**Mattarella: ‘Ue e America latina insieme per Stato diritto e lotta a criminalità’**
Santiago del Cile, 5 lug. (Adnkronos) – “America Latina ed Europa sono chiamate a un più intenso sforzo congiunto a favore della vigenza dello Stato di diritto, nella consapevolezza che non vi è sviluppo sostenibile, equo e inclusivo senza giustizia e sicurezza”. Lo ha affermato il Presidente della Repubblica, Sergio Mattarella, nella lectio magistralis all’Università del Cile a Santiago.

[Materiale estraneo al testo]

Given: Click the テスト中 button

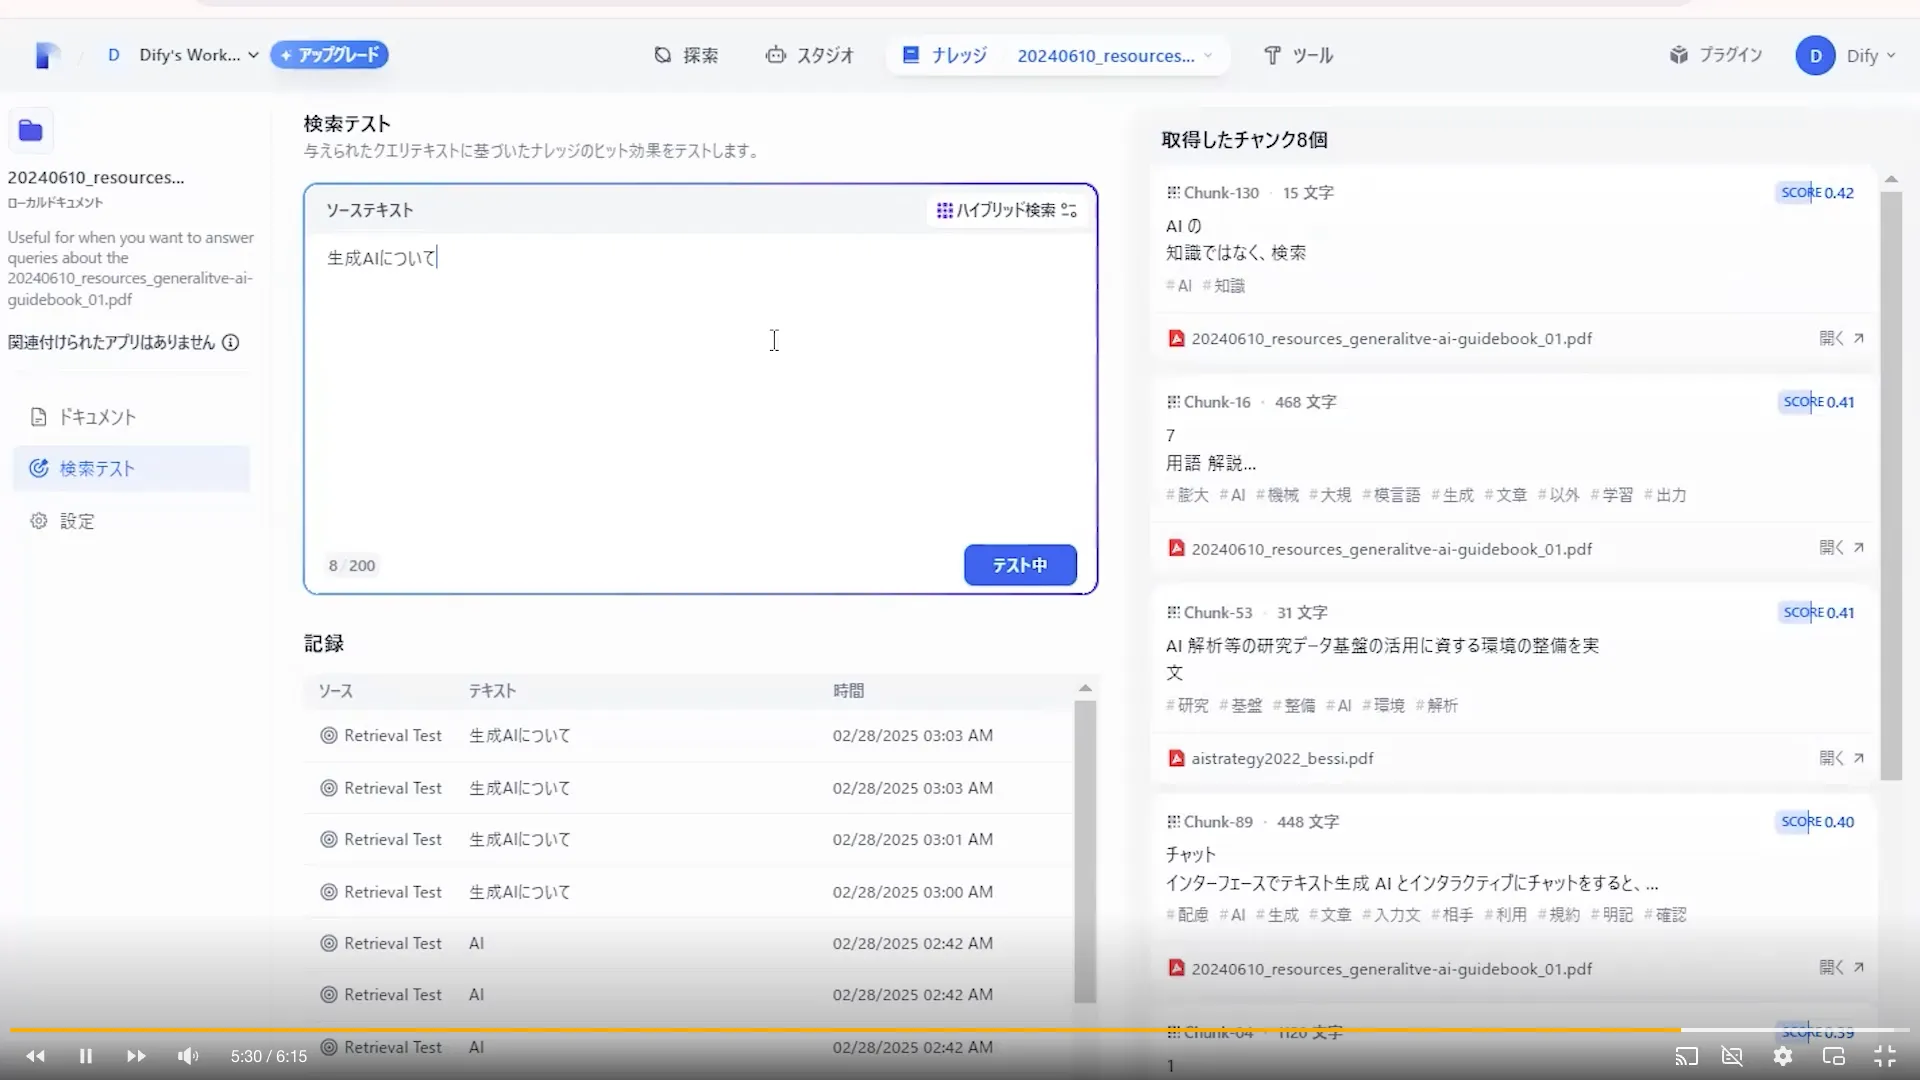Looking at the screenshot, I should [x=1019, y=565].
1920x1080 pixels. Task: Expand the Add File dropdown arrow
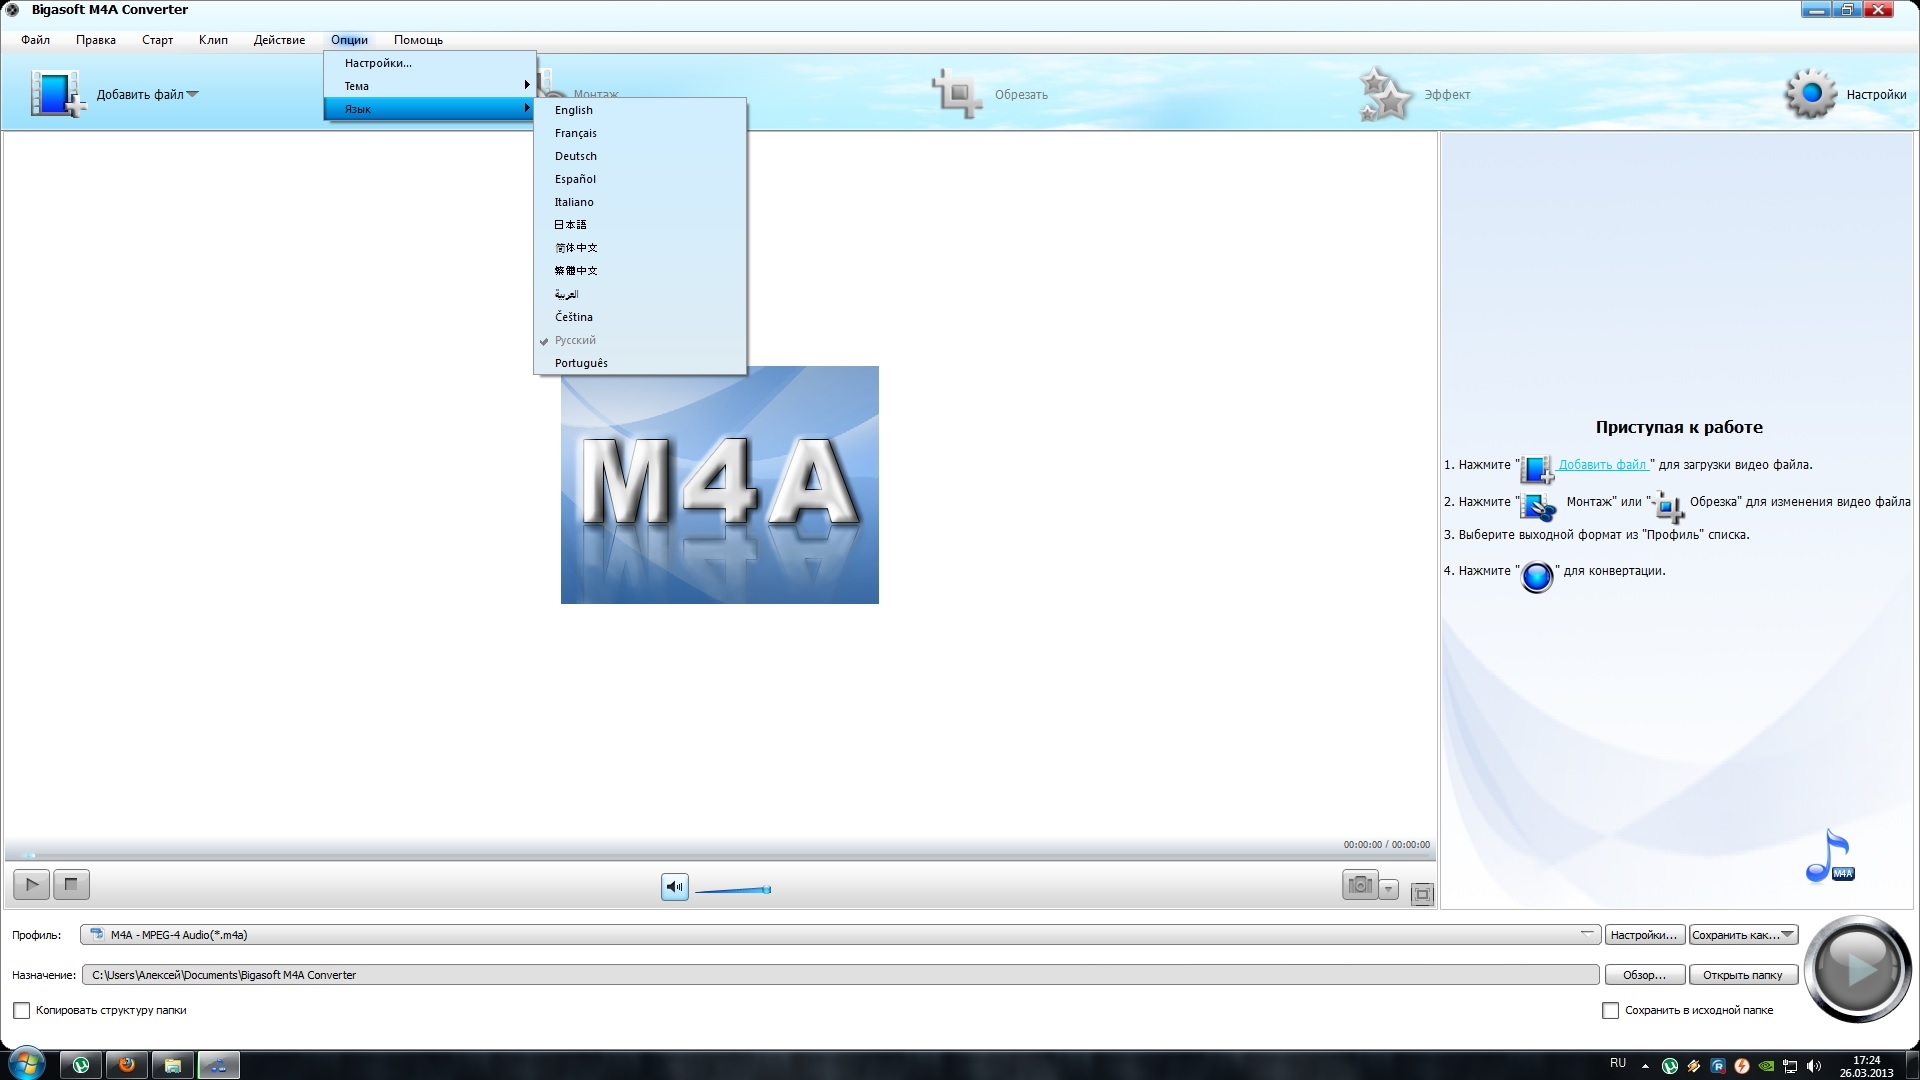[193, 95]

“È ormai evidente -ha sottolineato il Capo dello Stato- che globalizzazione e interconnessione non sono caratteristiche soltanto della vita degli Stati, dei popoli, delle società civili. Sodalizi criminali di ogni tipo si sono inseriti nell’alveo della globalizzazione creando reti e alleanze che minano le prospettive di crescita dei nostri Paesi. Tutti, nessuno escluso. È, dunque, interesse comune consolidare lo Stato di diritto, rendere più forti e resilienti le istituzioni pubbliche affinché siano meglio tutelate dalla pressione dei fenomeni corruttivi, e dunque più libere e trasparenti nel rispondere alle aspettative dei nostri concittadini”.
“Abbiamo dedicato un programma italiano di diplomazia giuridica con i Paesi dell’America latina alla memoria dei giudici Giovanni Falcone e Paolo Borsellino, che prima di altri compresero la natura transnazionale del crimine organizzato e il suo pernicioso effetto su un sistema –la democrazia– basato sulla fiducia tra elettori ed eletti. Si tratta di un patrimonio di esperienze che la Repubblica italiana può volentieri mettere al servizio dei Paesi amici, bilateralmente e nel più ampio contesto dei programmi di assistenza dell’Unione europea. Soltanto unendo le forze -ha concluso Mattarella- riusciremo a stroncare la pervasiva, nefasta influenza delle infiltrazioni criminali”.